What Type of RTOS Is Best for Medical Devices?
Although real-time operating systems(RTOS) boost performance in medical devices, choosing whether to use commercial, open source or an in-house real-time operating system can be difficult. Let’s review some more information about RTOSs and compare the pros and cons of each approach.
What is an RTOS and why is it important?
A real-time operating system is software that facilitates the operations of a real-time application. It is analogous to Windows on PCs enabling applications like Outlook, Word and Internet Explorer to perform their duties smoothly. In this case, an RTOS is the Windows for computers used to operate medical devices.
Embedded systems (computers within a device) are quite different from PCs, so an RTOS does a very different job than a standard OS like Windows. Unlike PCs that lack real-time constraints, embedded systems must execute all their functions in real-time. Moreover, embedded systems are not as general-purpose or resource-rich in regards to peripherals, processing power and memory as PCs.

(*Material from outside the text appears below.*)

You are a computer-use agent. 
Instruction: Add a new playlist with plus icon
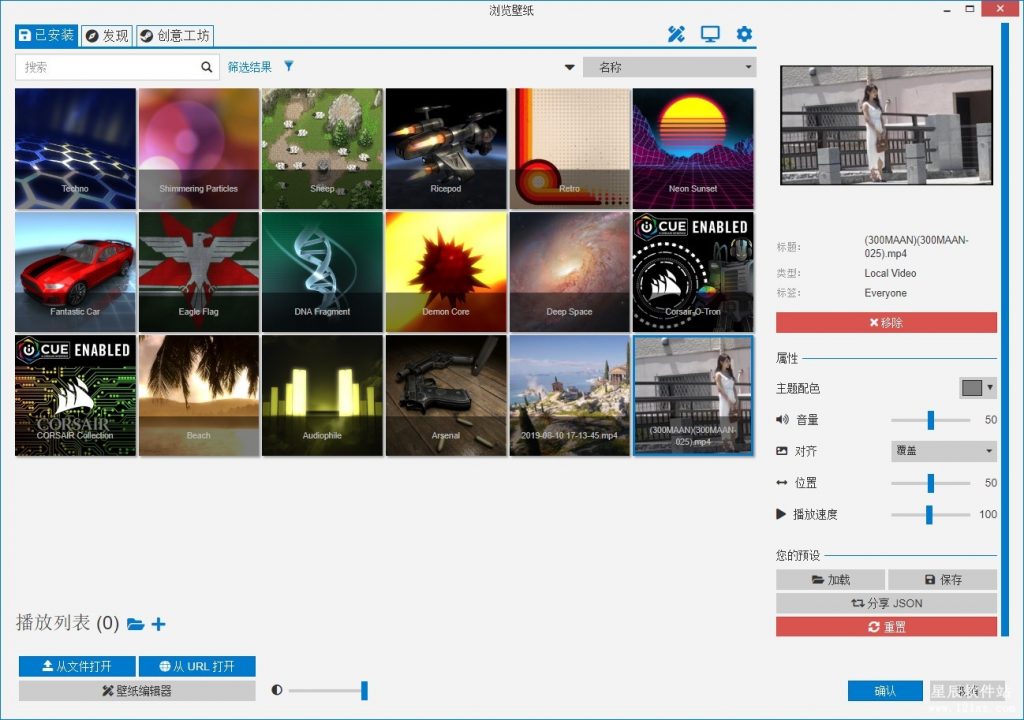click(158, 625)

Hence, an RTOS focuses on providing embedded applications with the required resources to execute their duties, just like Windows focuses on providing the support that a PC needs.
An RTOS provides applications with real-time communications, real-time scheduling, tier management, memory allocation, device access, and interrupt processing among other functions that real-time systems must possess. Real-time scheduling enables applications to act on real-time events in a deterministic manner while real-time communication facilitates the sending of messages among different application parts and the real-time reaction to the messages. Simple system applications may not always require an RTOS but complex applications must use an RTOS.
RTOS Standards
Commercial real-time operating systems are proprietary; they are developed, designed and maintained by companies as per their vision and the applications they target. In-house and open-source RTOSs target specific applications that either cater for in-house application needs or provide solutions to different real-time applications. As such, most real-time operating systems do not follow any API or functionality standards. However, they support certain industrial standards like IEC 62304 for medical certification, arinc-653 scheduling, osek automotive requirements and do-178b/c safety considerations, just to mention a few.

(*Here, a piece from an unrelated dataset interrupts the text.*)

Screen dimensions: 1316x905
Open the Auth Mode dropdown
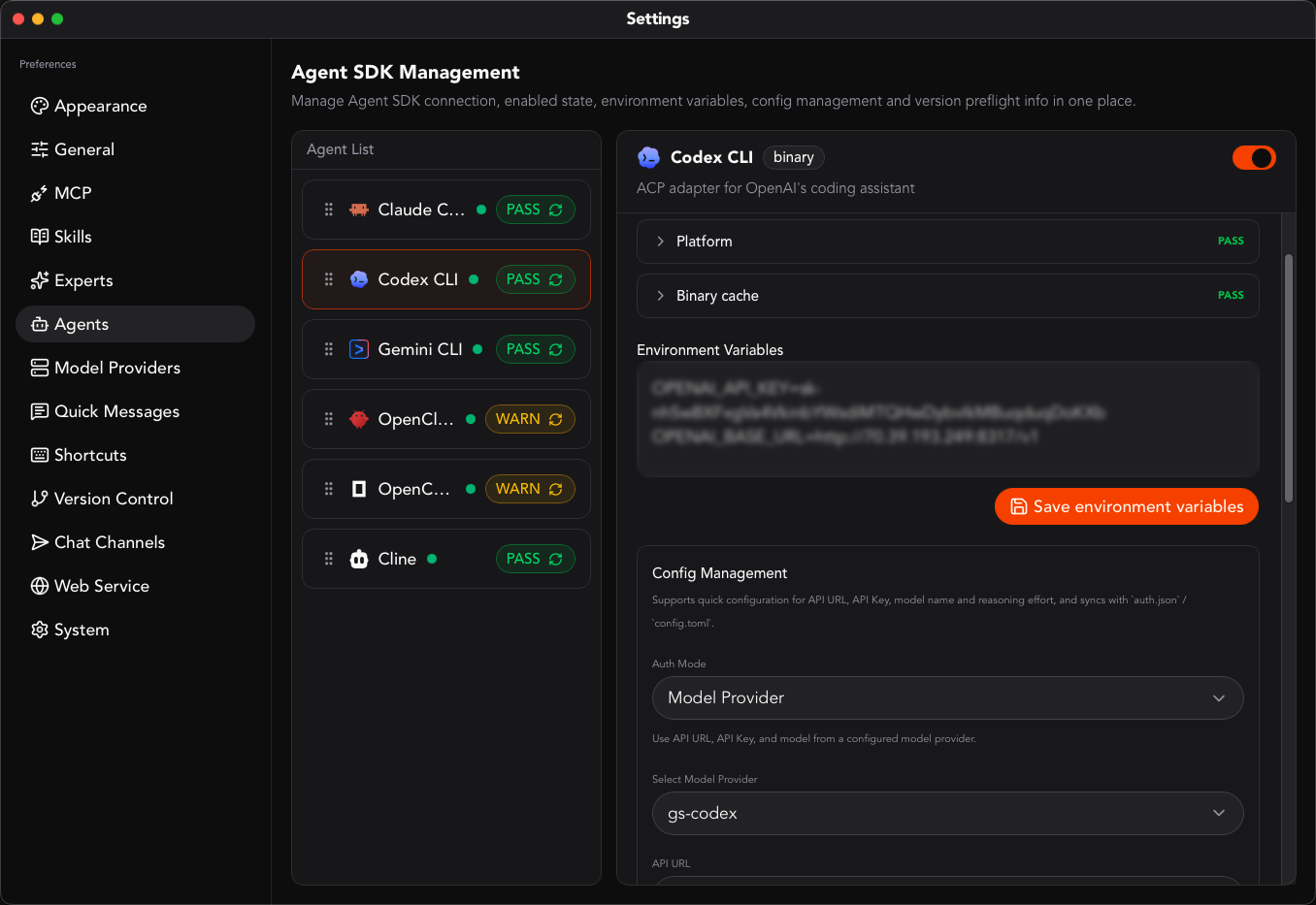pos(948,698)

Pros and cons of commercial and open-source RTOSs
Real-time operating systems in general provide a variety of benefits to medical systems. An RTOS can:
- Ease application development by offering callable functions to conduct required system services for applications
- Trigger multi-threading to ensure that a part of the application operates when another is waiting for team development
- Support application portability to different processors as the application matures and demands more resources
- Optimize different application functionalities through interrupt processing, task scheduling, and context switching
In addition to these overall benefits, commercial and in-house RTOSs come with their own specific pros and cons.
- Commercial RTOS
- Pros: offers higher performance, has safety-critical certification compliant for medical devices, protects proprietary application IP, regularly upgrades tools, indemnifies IP rights, and offers a point of contact support.

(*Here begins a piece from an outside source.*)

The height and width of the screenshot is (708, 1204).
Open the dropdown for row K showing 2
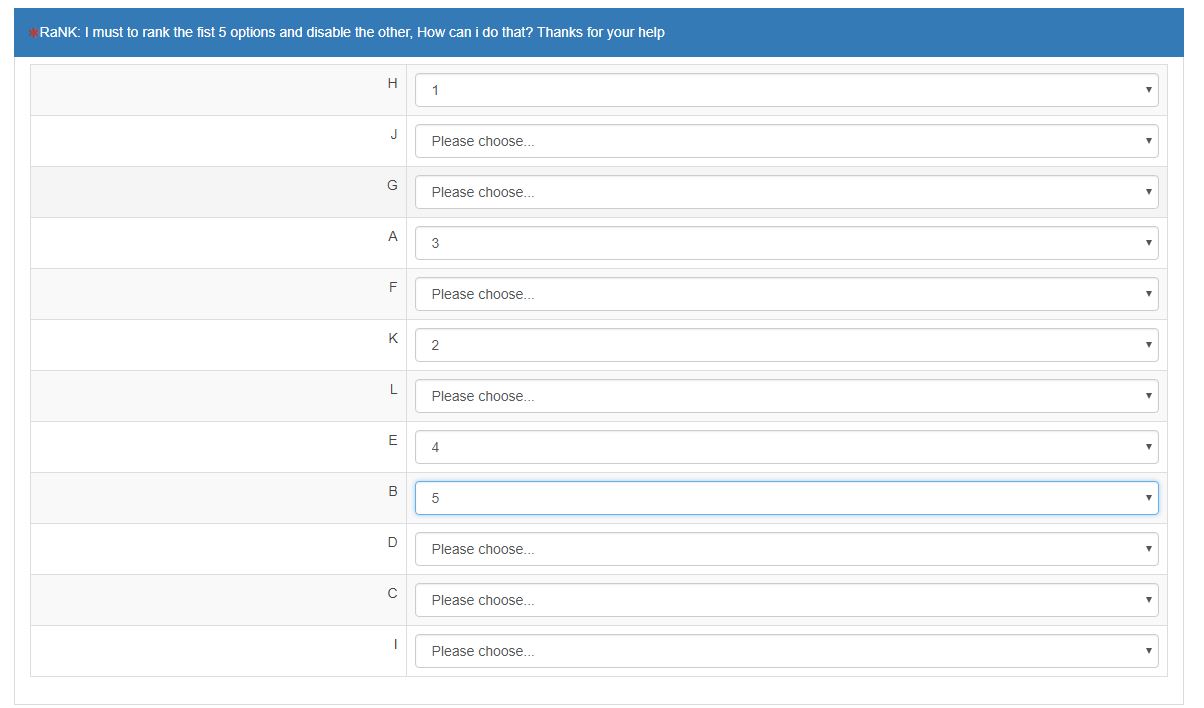(x=786, y=345)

- Cons:high license costs, it may be hard to verify suppliers and the RTOS may not be field-proven.
- In-house RTOS
- Pros: designed to meet specific application requirements, feature safety-critical certification specific to their industry of use, and greater in-house RTOS knowledge.
- Cons: development requires expertise that most in-house employees may lack, porting in-house RTOS may involve unforeseen changes.
So what type of RTOS is best for medical systems, in-house or commercial RTOS?
Most medical devices use a commercial RTOS because it saves them from spending resources on development and maintenance of an in-house team. This also leaves them with enough time and resources to focus on application and device competency.